- Citizenship: Uganda
- Education: Oxford Brookes University (Bachelor of Science in Accounting) Nottingham Trent University (Bachelor of Laws) London South Bank University (Master of Science in International Finance and Investments) University of Exeter (Master of Business Administration)
- Occupations: Business executive, accountant & lawyer
- Title: Deputy managing director, National Social Security Fund

= Gerald Kasaato =

Uganda accountant, lawyer and corporate executive

Gerald Paul Kasato is a Ugandan accountant, lawyer, chartered financial analyst, and business executive. He is the deputy managing director and deputy chief executive officer of NSSF Uganda, since 21 June 2024. He worked in the same position in acting capacity from August 2023 until June 2024. Before that, he was the chief investment officer (CIO) at the same institution between 2014 and August 2023.

==Background and education==
He is a Ugandan national. His degree of Bachelor of Science in accounting was awarded by the Oxford Brookes University in the United Kingdom. He also holds a Bachelor of Laws degree from Nottingham Trent University. His degree of Master of Science in International Finance and Investments, was awarded by the London South Bank University. His Master of Business Administration was obtained from the University of Exeter. He also attended advanced leadership and management courses from the Harvard Business School and from the Wharton School, both in the United States, and from the London Business School in the United Kingdom.

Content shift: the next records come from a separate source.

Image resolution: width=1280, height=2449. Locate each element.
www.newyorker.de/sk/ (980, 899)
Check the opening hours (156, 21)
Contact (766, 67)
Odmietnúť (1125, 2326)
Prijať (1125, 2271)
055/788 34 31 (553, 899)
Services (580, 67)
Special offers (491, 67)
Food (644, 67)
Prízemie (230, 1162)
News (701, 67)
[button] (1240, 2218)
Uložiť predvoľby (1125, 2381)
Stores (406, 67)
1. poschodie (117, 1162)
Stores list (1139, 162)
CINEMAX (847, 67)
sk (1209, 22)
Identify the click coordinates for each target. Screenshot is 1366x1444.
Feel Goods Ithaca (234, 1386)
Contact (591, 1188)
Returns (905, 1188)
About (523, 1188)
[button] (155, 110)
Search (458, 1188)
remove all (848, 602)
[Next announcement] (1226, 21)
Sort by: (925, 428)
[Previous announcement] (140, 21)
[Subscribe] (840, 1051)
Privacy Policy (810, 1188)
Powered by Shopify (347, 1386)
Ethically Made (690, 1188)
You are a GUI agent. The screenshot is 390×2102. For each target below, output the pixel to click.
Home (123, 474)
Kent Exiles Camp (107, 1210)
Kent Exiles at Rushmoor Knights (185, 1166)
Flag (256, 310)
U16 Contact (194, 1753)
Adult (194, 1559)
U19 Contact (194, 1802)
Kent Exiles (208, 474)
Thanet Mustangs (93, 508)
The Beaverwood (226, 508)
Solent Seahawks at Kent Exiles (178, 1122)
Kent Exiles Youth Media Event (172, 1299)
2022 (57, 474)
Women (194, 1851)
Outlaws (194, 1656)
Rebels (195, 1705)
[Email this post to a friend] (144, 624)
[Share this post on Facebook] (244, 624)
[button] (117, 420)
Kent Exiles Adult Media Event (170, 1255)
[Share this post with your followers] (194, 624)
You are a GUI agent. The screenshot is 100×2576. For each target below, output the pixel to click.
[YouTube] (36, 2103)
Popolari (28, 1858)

Kasaato is a chartered financial analyst (CFA), a fellow of the Chartered Management Institute of the United Kingdom, a chartered certified accountant of the UK and a certified public accountant (CPA) of Uganda.

==Work history==
Kasaato worked in various entities in the United Kingdom before relocating to Uganda in the mid-2000s. He worked with National Housing and Construction Company, as finance and investment manager and with National Insurance Company Limited, as manager of investment and treasury.

He joined NSSF Uganda in 2011 as portfolio manager, equities. In 2014 he was promoted to Chief Investment Officer. In August 2023, he was appointed as acting deputy managing director to replace Patrick Ayota, who was elevated to managing director/CEO. After ten months in acting capacity, the Uganda NSSF board recommended that Kasaato be appointed as the substantive deputy CEO.